To do: Copy each of the rows below back out unchanged, keeping every character and line as it appears.

— begin Data rows —

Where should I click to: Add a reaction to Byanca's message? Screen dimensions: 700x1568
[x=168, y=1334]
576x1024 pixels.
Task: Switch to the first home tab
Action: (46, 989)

— end Data rows —

Complete answer:
Where should I click to: Add a reaction to Byanca's message? Screen dimensions: 700x1568
[x=168, y=1334]
576x1024 pixels.
Task: Switch to the first home tab
Action: (46, 989)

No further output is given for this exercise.